For decades I have enjoyed collecting media and odd bits of Americana like an autographed picture of Miss Rheingold 1951. The hunting has been fun, but I have also unknowingly been constructing a two-way Rorschach test. My insecurities fairly screamed, “Look at all the cool stuff I’ve got… won’t you like me?” If my sparkling wit did not make me friends, perhaps my Hot Tuna album, or my Lone Ranger board game would. It cuts both ways. If someone were too unhip to get the joke of a prominently displayed autographed photo of Henry Kissinger, perhaps we were not meant to be friends.

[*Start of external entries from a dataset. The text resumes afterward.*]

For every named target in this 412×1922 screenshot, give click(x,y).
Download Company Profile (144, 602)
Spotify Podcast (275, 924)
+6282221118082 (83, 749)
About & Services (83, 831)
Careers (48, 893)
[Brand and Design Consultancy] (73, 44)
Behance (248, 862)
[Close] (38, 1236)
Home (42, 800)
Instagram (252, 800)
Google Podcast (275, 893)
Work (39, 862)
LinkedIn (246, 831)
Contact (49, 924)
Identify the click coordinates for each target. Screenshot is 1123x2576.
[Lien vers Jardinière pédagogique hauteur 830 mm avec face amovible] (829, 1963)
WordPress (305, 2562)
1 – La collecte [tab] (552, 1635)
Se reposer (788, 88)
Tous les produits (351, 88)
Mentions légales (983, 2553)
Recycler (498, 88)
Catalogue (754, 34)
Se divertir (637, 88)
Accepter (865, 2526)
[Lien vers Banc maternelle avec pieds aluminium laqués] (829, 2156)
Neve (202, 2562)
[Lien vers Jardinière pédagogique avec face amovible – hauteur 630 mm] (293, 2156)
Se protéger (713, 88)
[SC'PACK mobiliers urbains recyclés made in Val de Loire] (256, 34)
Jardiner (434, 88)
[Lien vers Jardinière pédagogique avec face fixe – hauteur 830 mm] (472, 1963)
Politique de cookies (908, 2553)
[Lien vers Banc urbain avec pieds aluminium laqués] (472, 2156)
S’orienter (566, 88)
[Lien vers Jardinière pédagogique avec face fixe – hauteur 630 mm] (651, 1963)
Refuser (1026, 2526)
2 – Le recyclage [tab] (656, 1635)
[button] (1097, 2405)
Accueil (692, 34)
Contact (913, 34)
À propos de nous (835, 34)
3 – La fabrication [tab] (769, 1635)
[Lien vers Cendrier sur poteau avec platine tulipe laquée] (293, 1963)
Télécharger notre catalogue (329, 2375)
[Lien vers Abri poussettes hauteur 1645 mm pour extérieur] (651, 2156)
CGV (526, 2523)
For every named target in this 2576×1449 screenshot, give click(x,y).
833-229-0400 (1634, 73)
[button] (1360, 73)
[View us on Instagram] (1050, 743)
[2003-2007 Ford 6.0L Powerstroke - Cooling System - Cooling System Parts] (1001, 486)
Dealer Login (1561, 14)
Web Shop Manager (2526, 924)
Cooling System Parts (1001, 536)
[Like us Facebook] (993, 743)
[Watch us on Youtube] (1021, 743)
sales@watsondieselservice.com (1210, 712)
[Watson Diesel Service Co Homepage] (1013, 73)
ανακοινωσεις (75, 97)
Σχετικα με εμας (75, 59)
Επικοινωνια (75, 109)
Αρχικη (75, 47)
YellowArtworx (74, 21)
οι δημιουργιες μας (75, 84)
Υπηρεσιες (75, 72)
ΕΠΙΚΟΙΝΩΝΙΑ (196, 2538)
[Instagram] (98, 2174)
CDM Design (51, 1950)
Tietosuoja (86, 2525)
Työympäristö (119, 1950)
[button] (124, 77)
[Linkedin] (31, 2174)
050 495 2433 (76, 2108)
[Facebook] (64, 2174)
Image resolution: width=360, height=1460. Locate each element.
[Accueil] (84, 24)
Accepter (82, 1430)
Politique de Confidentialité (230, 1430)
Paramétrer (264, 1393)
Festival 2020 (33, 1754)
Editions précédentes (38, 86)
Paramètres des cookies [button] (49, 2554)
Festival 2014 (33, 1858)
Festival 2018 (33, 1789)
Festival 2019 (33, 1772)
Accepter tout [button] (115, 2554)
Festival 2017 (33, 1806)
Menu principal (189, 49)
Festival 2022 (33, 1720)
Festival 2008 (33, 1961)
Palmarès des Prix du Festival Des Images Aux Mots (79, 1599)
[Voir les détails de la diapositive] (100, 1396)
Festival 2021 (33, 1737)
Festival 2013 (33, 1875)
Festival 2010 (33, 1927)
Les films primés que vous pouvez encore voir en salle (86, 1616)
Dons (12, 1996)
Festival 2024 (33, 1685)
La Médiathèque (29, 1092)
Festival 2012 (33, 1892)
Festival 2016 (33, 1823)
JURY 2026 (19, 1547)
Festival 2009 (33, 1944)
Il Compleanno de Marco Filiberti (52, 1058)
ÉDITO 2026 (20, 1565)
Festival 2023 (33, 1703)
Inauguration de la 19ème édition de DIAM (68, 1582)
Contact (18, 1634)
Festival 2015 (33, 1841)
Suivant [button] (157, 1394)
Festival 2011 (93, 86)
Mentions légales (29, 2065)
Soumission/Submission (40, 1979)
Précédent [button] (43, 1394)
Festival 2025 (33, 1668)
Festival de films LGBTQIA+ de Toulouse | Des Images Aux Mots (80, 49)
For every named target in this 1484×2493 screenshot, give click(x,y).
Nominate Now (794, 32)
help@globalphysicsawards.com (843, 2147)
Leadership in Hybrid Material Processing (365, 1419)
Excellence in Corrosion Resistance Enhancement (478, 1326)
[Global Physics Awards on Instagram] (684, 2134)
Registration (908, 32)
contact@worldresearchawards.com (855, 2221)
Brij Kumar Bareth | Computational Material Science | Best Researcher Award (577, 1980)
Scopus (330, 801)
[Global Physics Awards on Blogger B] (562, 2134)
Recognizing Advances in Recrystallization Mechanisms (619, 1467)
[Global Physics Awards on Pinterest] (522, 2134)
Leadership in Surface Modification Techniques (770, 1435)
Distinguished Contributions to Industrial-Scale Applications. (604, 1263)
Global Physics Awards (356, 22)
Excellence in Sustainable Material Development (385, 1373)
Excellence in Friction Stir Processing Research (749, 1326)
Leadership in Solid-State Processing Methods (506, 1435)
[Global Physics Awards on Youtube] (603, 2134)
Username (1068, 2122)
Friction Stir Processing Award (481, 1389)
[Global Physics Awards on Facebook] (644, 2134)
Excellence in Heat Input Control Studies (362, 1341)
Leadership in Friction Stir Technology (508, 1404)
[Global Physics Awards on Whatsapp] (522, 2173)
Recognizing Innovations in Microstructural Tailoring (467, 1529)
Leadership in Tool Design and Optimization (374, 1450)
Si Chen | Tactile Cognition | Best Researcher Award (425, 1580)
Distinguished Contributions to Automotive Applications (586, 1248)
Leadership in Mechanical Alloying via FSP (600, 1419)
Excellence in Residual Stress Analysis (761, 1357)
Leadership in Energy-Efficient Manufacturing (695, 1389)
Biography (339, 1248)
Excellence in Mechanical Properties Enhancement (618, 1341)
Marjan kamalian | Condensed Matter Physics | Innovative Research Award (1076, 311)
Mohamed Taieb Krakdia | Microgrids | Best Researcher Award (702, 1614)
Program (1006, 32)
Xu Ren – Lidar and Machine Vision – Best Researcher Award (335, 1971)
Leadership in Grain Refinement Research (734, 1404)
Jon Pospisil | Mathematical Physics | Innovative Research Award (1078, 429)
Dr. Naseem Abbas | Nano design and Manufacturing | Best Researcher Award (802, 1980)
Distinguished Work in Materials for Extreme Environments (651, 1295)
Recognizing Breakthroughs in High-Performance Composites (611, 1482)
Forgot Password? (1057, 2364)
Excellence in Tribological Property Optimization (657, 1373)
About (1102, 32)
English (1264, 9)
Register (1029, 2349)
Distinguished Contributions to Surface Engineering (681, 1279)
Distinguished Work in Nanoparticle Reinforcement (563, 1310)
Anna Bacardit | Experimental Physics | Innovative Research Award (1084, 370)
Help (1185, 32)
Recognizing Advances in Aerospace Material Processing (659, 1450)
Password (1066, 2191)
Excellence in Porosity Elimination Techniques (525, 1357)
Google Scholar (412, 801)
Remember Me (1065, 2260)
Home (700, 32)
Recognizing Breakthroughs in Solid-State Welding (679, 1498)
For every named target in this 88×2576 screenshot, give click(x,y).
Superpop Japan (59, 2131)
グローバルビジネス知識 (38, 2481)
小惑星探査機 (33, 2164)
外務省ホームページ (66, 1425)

I have reached the age and stage when I do not feel the need to attract new friends. The message that I am getting from those closest to me is that they care for me despite, not because of my Frankie Avalon albums, and Hopalong Cassidy lunchbox. They say my stuff is weighing on me and wouldn’t a much smaller collection be more practical and easier to appreciate? They warn that I am drowning in stuff.
I may be ankle deep but I am certainly not drowning. All the constructive criticism begins to blur and soon I am in a buzz of friends all nude, they are led by my 3rd grade teacher Mrs. Reese. Chanting and dancing, they implore me, “Break free!” “Throw away your crutches!” “Break free!” (Repeat incessantly). I have to admit it is catchy and with the drums and the bonfire I find myself caught up in the frenzy.
Tom H. Cook is a formerly local writer and garage sale habitué. A current home renovation project is calling into question all that he holds dear.